A critical security flaw (CVE-2025-2492) has been discovered in ASUS routers running AiCloud, a feature that allows remote access to files and media via the cloud. The vulnerability enables unauthenticated remote attackers to execute functions on the device by sending a specially crafted request, requiring no credentials.
Severity: Critical (CVSS 9.2)
Impact: Authentication Bypass → Remote Code Execution
First Published: April 18, 2025
Status: No known exploitation yet, but patching is urgent.

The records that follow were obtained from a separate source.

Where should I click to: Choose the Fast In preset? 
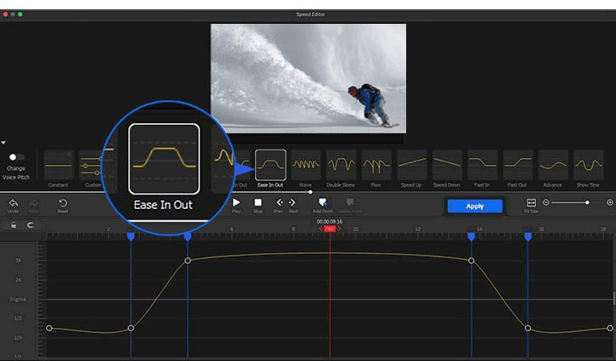(483, 165)
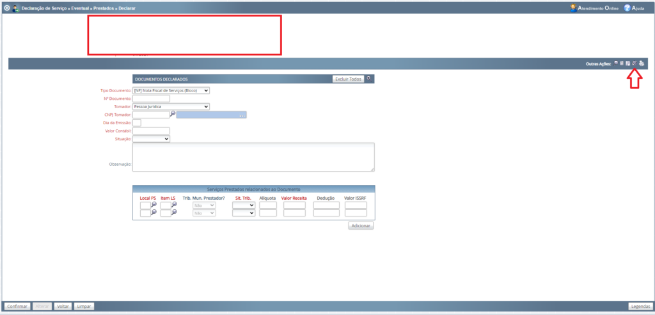Open the Situação dropdown
Screen dimensions: 655x315
click(151, 138)
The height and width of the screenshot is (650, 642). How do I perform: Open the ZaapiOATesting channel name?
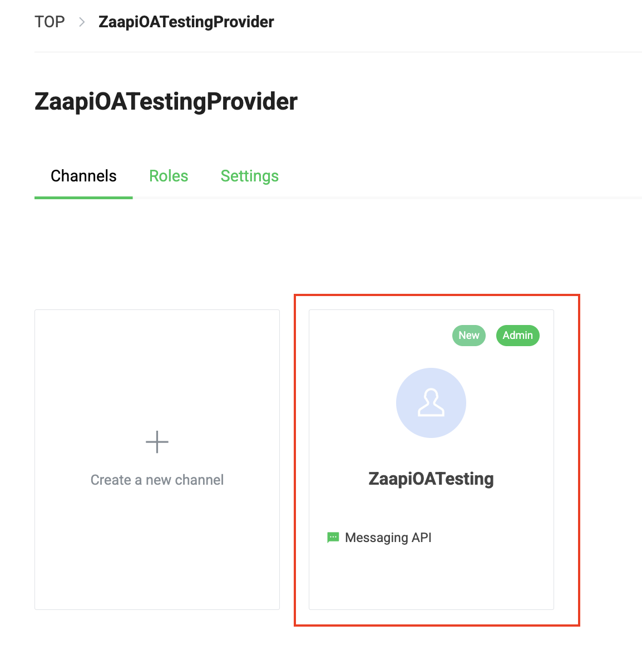pyautogui.click(x=431, y=479)
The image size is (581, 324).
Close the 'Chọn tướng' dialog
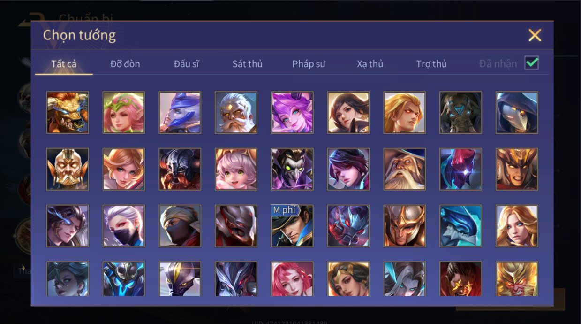click(x=535, y=35)
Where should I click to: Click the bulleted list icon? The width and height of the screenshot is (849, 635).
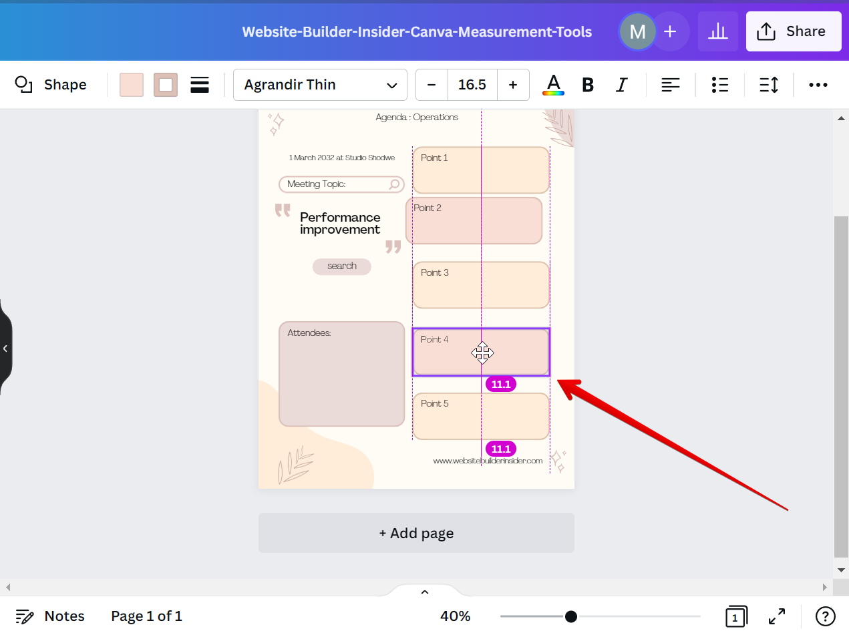(719, 85)
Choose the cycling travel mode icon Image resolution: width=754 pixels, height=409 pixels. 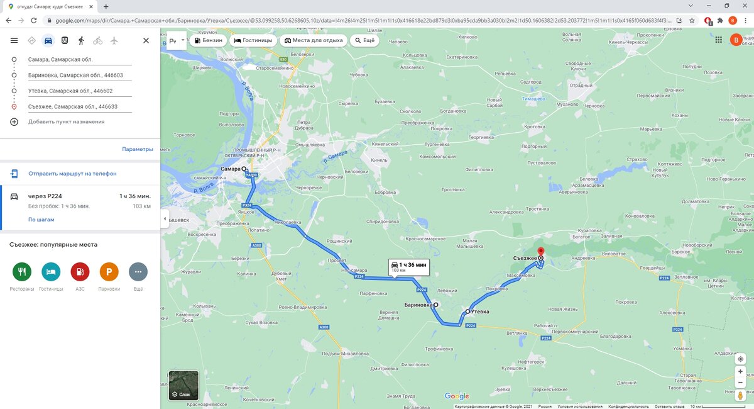(97, 40)
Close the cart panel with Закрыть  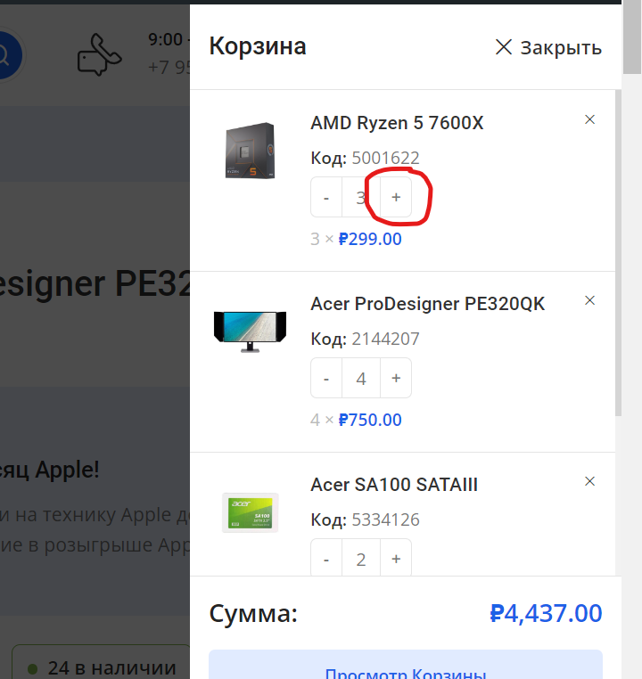pyautogui.click(x=548, y=47)
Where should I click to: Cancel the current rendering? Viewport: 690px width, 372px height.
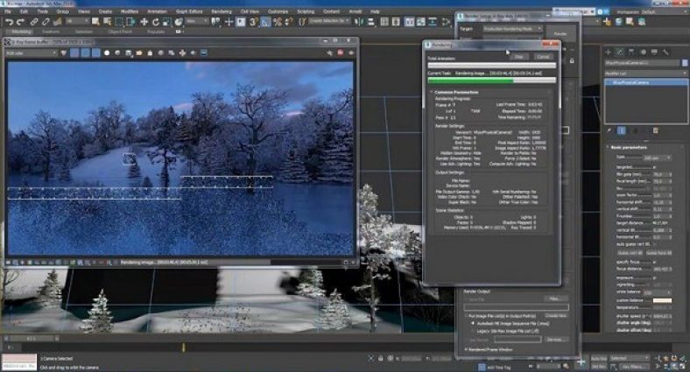pyautogui.click(x=544, y=56)
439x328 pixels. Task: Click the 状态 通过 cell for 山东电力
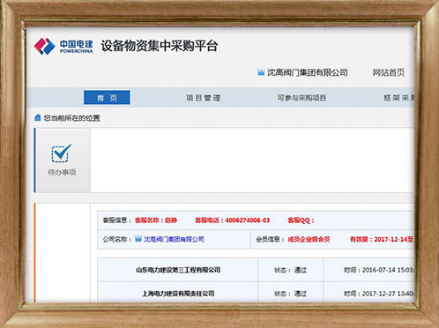pos(291,270)
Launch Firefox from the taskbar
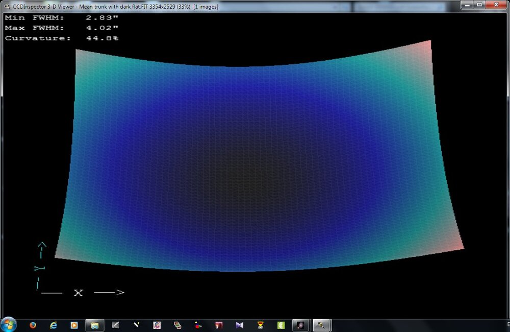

Affected firmware series include: 3.0.0.4_382, 3.0.0.4_386, 3.0.0.4_388, 3.0.0.6_102
Technical Details
- Vulnerability Type: Improper Authentication Control (CWE-288)
- Attack Vector: Network
- Access Complexity: Low
- Privileges Required: None
- User Interaction: None
- Potential Impact: Full compromise of affected device functionality, including remote code execution and use in botnets or DDoS swarms.
Recommended Actions
- Immediate Firmware Update: Download and install the latest firmware version for your model from ASUS Support.
- If Router is End-of-Life (EoL):
- Disable AiCloud.
- Disable remote services like WAN access, port forwarding, DDNS, VPN, DMZ, FTP, etc.
- Disable AiCloud.
- Enforce Strong Passwords:
- Use separate strong passwords (10+ characters with numbers, symbols) for the Wi-Fi network and router admin panel.
Although there are no signs of exploitation in the wild yet, this is the type of high-severity flaw that threat actors will rapidly move to weaponize, especially for botnet expansion or targeting small business networks with legacy gear.
We urge clients to verify whether any remote offices or third-party partners use ASUS routers with AiCloud and ensure patching or deactivation is enforced immediately.